◆ About this task: Every line from the one containing "Регистрация (1105, 12)" to the one containing "Поддержка (684, 2150)" in the records below, both included, must be set down exactly, and no other line.

◆ Given data:

......

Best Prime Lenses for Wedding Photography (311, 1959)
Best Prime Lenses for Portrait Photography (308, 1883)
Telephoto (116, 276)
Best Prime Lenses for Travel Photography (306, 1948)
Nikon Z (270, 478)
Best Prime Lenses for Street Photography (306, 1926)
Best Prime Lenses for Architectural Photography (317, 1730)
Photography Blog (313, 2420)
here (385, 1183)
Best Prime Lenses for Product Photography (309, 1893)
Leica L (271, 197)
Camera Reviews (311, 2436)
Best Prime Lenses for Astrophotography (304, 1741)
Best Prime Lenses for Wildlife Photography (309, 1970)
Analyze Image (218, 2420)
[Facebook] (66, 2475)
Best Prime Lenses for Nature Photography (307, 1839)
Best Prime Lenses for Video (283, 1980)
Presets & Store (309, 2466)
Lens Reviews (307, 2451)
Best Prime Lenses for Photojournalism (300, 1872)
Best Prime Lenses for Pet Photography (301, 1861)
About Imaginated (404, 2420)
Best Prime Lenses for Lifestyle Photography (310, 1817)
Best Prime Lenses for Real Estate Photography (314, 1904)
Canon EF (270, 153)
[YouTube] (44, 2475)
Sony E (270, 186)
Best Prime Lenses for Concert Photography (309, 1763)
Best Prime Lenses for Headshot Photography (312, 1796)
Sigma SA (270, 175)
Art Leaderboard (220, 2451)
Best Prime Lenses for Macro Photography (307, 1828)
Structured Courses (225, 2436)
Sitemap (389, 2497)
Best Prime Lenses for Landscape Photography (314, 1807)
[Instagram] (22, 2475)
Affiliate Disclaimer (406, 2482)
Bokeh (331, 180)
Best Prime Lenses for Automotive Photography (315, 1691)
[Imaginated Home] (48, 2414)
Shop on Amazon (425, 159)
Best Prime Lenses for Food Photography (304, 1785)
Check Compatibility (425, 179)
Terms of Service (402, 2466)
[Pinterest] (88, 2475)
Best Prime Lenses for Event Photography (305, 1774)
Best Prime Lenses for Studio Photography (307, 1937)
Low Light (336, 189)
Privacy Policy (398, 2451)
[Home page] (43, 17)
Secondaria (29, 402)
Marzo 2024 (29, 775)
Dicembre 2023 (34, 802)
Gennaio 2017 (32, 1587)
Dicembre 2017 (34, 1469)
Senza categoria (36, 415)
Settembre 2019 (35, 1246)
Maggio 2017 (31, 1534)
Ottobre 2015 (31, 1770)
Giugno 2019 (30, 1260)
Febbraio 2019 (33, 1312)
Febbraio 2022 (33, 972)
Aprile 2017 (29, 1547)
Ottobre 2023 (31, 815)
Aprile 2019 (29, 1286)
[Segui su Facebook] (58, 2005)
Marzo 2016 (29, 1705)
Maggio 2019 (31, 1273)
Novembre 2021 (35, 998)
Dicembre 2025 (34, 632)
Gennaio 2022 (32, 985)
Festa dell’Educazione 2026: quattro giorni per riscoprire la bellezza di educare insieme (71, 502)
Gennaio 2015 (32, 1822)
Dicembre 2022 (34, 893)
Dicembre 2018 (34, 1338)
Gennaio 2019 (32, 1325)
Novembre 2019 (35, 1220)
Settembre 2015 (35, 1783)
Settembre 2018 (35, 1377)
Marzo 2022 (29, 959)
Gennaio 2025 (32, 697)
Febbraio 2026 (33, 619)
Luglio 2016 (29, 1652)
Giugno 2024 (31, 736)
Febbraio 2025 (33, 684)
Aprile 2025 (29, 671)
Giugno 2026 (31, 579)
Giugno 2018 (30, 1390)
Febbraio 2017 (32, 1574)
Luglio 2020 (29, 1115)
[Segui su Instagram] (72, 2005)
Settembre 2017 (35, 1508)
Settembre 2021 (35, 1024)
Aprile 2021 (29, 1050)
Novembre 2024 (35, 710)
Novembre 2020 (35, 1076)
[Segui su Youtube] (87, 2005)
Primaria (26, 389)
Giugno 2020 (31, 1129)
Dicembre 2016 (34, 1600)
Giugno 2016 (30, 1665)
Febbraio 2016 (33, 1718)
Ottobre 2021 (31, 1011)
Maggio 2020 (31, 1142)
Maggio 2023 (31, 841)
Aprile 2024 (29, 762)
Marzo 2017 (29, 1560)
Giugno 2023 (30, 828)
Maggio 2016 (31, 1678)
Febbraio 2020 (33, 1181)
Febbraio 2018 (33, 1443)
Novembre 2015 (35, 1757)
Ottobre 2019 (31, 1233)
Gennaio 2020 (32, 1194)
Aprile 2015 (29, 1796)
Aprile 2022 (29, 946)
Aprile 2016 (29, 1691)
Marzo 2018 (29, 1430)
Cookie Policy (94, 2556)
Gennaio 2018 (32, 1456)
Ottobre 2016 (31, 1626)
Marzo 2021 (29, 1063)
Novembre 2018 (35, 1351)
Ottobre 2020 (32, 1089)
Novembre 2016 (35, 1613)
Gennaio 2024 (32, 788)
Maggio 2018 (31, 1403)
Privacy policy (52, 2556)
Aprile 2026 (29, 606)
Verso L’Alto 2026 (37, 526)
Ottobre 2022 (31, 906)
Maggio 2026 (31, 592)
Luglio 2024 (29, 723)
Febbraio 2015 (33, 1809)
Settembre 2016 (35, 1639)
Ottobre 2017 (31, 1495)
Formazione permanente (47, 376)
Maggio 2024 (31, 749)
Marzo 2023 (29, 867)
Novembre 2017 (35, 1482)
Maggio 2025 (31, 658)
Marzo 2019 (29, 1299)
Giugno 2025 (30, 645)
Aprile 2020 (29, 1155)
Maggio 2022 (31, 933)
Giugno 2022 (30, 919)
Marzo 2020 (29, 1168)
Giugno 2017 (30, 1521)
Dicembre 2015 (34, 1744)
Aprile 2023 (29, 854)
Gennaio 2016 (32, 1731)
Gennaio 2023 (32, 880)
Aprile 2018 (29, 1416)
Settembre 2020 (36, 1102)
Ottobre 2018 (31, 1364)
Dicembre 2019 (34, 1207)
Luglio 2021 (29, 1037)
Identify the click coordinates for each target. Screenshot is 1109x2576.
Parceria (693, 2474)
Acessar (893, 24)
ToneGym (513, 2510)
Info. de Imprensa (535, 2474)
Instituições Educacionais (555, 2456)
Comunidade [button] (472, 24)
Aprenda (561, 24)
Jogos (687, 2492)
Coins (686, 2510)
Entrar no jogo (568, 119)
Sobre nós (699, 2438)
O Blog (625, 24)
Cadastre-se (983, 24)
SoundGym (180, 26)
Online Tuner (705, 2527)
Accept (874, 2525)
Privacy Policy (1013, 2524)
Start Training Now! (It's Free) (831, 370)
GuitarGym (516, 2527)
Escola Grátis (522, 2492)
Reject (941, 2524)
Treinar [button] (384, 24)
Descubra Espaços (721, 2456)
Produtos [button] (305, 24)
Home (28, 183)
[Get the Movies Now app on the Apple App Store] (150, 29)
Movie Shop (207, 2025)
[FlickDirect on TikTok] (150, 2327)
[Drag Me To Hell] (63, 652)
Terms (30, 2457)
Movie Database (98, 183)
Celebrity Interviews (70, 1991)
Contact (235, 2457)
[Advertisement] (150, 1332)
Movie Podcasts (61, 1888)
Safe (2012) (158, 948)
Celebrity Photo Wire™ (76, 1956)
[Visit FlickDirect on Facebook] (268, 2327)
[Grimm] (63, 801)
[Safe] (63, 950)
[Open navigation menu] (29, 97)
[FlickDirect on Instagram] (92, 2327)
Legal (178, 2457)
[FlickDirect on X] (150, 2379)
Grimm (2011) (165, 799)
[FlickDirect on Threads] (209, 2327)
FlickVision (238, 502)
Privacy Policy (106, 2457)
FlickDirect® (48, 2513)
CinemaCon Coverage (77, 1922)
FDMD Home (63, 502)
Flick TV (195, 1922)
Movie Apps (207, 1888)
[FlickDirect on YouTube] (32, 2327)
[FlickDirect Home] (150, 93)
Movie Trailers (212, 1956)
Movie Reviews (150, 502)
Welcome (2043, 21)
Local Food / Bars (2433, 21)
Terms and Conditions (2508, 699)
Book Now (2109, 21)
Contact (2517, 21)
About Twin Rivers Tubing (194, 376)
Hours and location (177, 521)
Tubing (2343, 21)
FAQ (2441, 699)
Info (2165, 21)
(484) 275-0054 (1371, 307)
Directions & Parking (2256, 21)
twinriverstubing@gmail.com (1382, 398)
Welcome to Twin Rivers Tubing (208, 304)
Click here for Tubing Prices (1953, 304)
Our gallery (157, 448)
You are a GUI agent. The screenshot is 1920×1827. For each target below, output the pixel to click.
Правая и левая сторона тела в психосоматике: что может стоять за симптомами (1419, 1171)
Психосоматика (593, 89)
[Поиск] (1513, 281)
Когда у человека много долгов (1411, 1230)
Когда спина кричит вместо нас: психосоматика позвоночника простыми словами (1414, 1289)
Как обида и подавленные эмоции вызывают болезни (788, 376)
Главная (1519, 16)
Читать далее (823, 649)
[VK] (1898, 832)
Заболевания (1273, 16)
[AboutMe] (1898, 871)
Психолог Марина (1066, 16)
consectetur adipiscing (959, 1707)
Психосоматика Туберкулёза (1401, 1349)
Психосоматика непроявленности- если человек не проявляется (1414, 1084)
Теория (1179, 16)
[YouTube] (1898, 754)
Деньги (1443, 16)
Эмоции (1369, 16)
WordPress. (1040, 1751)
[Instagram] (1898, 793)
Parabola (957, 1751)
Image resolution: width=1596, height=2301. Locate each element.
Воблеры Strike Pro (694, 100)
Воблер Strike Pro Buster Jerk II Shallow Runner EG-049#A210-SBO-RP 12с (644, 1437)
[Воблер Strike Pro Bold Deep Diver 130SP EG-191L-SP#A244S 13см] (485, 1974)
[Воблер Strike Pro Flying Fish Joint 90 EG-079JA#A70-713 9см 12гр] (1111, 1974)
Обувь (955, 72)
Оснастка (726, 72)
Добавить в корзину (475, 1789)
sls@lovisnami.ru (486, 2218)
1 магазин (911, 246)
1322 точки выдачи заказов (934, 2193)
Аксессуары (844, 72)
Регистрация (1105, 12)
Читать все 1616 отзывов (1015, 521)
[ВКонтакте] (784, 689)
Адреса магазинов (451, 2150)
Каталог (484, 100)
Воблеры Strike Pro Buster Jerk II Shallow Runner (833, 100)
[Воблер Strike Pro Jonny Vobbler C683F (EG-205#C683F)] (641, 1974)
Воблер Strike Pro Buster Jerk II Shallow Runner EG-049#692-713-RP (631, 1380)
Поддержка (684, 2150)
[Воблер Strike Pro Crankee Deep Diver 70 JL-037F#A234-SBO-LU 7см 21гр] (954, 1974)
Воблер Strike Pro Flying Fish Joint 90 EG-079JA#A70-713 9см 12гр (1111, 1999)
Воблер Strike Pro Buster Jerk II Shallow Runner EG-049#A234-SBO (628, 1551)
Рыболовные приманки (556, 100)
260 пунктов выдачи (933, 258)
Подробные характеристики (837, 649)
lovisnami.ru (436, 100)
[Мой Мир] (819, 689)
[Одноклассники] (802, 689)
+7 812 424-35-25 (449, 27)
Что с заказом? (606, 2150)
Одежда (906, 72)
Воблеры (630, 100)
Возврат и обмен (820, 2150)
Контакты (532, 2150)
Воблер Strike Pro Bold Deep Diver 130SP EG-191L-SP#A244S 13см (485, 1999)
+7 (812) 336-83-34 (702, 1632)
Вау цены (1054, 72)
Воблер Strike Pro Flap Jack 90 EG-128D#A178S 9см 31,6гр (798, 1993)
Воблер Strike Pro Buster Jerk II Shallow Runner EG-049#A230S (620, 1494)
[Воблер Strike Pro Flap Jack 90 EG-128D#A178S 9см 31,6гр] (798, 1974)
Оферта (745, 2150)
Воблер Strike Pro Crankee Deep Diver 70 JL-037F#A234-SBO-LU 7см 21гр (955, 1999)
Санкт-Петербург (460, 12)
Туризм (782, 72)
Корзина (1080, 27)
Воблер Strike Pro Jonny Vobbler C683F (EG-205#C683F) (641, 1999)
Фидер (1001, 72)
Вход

......

◆ Task output:
Регистрация (1105, 12)
Читать все 1616 отзывов (1015, 521)
[ВКонтакте] (784, 689)
Адреса магазинов (451, 2150)
Каталог (484, 100)
Воблеры Strike Pro Buster Jerk II Shallow Runner (833, 100)
[Воблер Strike Pro Jonny Vobbler C683F (EG-205#C683F)] (641, 1974)
Воблер Strike Pro Buster Jerk II Shallow Runner EG-049#692-713-RP (631, 1380)
Поддержка (684, 2150)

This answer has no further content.